Sabemos que os momentos para as photo opportunity que antecedem as reuniões de ministros ou de chefes de governo da União Europeia não passam de uma encenação para mostrar ao mundo um espírito de união que nos bastidores se desfaz na má-fé ou na facada. Mas, mesmo com esta atenuante, o sorriso de Centeno e a sua expressão de felicidade soaram a nota fora de tom — porque, como o próprio assumiu no final do Ecofin, “a Europa não pode tomar decisões esquecendo que existem tensões grandes dentro da Europa que têm de ter uma resposta política”; porque, como ele bem definiu, as sanções “não tomam em devida consideração todo o esforço que Portugal fez”. São um absurdo tão grande, um erro tão dramático e um sinal tão preocupante para o presente e para o futuro que desmerecem sorrisos conformados e desaconselham cachecóis que ensaiam a sublimação da pátria numa vitória do futebol.
O riso e a expressão de felicidade de Centeno apoiam a sensação de que o Governo desertou no momento em que chegou ao campo de batalha.
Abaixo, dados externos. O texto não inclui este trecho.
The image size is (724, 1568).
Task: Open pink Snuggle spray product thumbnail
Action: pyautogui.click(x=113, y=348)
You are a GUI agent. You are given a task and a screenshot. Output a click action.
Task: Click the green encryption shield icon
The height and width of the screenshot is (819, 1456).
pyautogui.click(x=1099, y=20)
Nesse dia, o ministro das Finanças deveria ter adoptado um ar grave para dizer o que António Costa afirmou antes e reiterou depois a propósito do disparate das sanções. Sublinhando que a decisão é “opaca”, “juridicamente incerta”, “injustificada”, um “contra-senso”, “contraproducente”, um produto imposto por uma Europa onde Wolfgang Schäuble manda e os outros obedecem. Onde estava o ministro francês, o italiano ou o eslovaco que antes se tinham manifestado contra as sanções? Claro que, com tanta bonomia de Portugal e tanta pesporrência da Espanha, ficaram ao lado dos mais fortes. Era ali, naquele conselho de ministros, que Portugal devia ter dito e reiterado que não aceitava a punição, era ali que o Governo deveria ter recordado o relativo consenso nacional contra as sanções, era ali que se deveriam lembrar os esforços feitos no passado, era ali que deveriam ter pesado os equilíbrios precários que evitam a queda do Governo e o mergulho do país na instabilidade política.
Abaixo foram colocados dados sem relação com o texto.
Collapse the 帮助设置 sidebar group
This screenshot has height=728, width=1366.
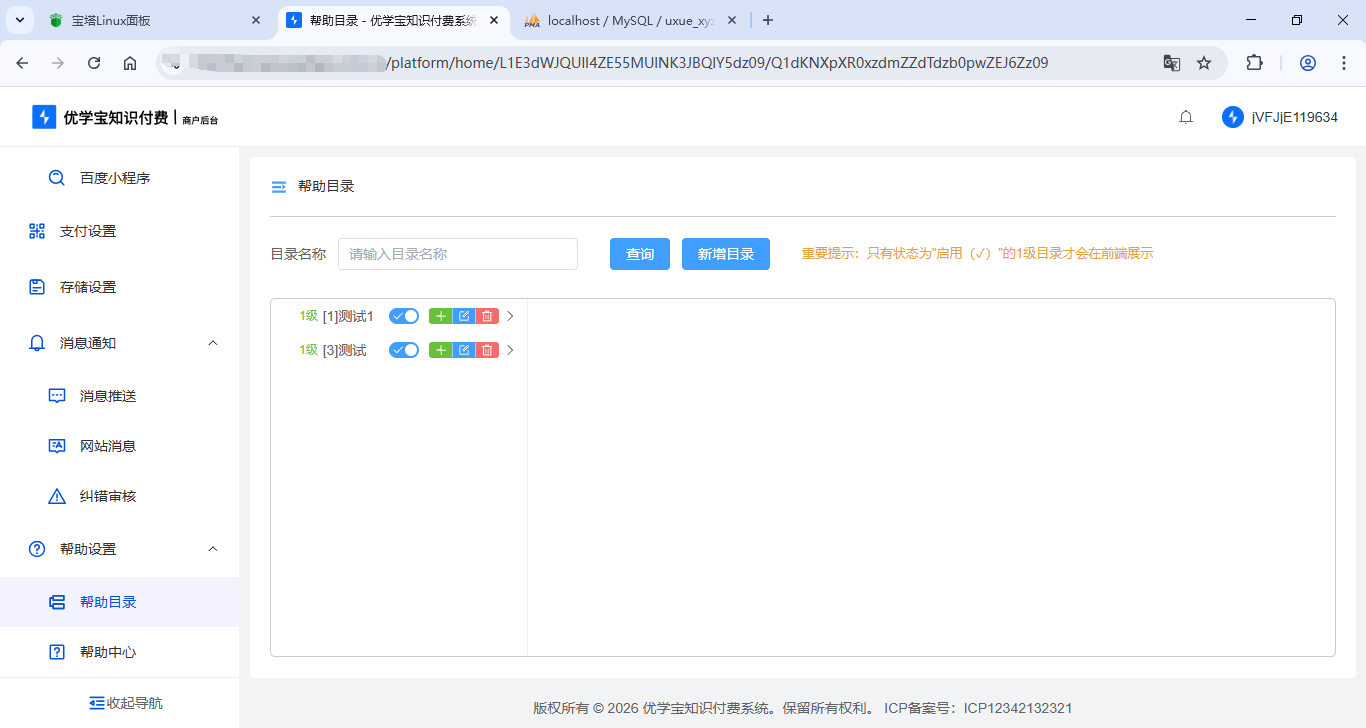tap(212, 549)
O que esta semana aconteceu a Portugal e à Espanha é um tempo novo na Europa. Depois de dezenas de procedimentos por défice excessivo acumuladas na era da moeda única, a Comissão e o Conselho decidiram ressuscitar as punições previstas no tratado, não porque as perspectivas de estabilidade do euro sejam mais graves, não porque o desvio das metas do défice sejam intoleráveis ou porque os relatórios da execução orçamental deste ano apontem para a iminência da catástrofe. Portugal e Espanha estão na berlinda porque é preciso mostrar aos eurocépticos da União que o cavalo está de pé após o fracasso do “Brexit”. É preciso mostrar ao eleitorado alemão ou holandês ou finlandês que oscila para os extremos do sistema partidário que a tolerância em relação aos relapsos do Sul é equivalente a zero. A França vai nas 11 violações do pacto de estabilidade? A Alemanha não cumpre os limiares máximos do superavit da balança comercial? Pouco importa. Haja um “zé ninguém” para levar pancada e servir de exemplo de uma Europa atenta, funcional e cumpridora.
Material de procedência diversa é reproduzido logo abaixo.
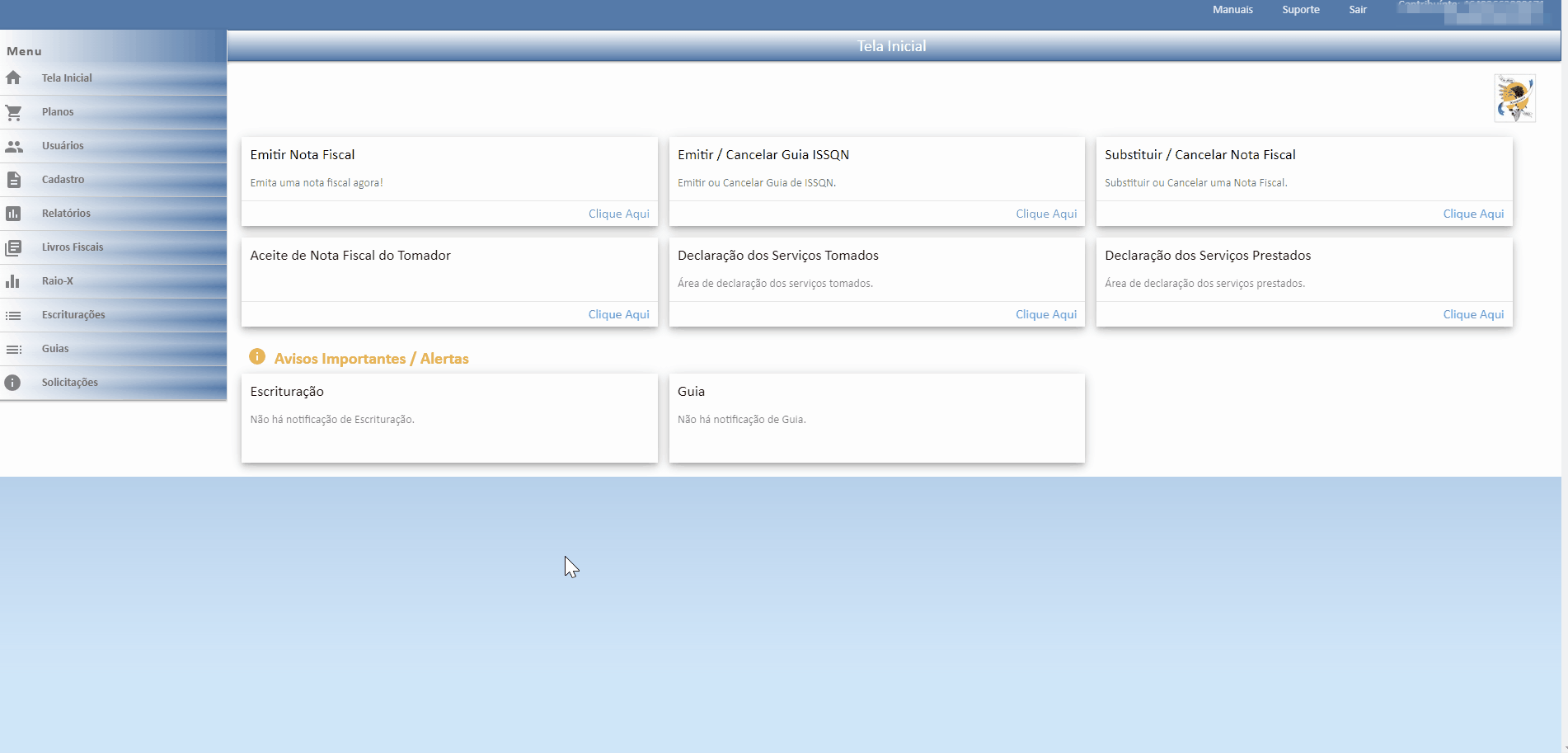Viewport: 1568px width, 753px height.
Task: Click 'Clique Aqui' under Emitir / Cancelar Guia ISSQN
Action: click(1045, 214)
É expectável que, no fim do dia, as sanções não passem do simbolismo e, como aqui se escreveu, acabem numa artimanha para conservar os jogos do faz de conta com que a Europa se entretém e a vida partidária nacional tanto aprecia. O problema, porém, não é com os outros. É connosco — porque alguém, contra a opinião de meio mundo, até contra a opinião das vozes da ortodoxia financeira, decidiu sublinhar as coordenadas de Portugal nos radares da desconfiança dos mercados; porque alguém se esqueceu de que o sistema político português sobrevive em equilíbrio instável depois de quatro anos de um pesado ajustamento exigido pelos credores. O que estava em causa era mais do que uma multa de estacionamento. Era uma questão de dignidade.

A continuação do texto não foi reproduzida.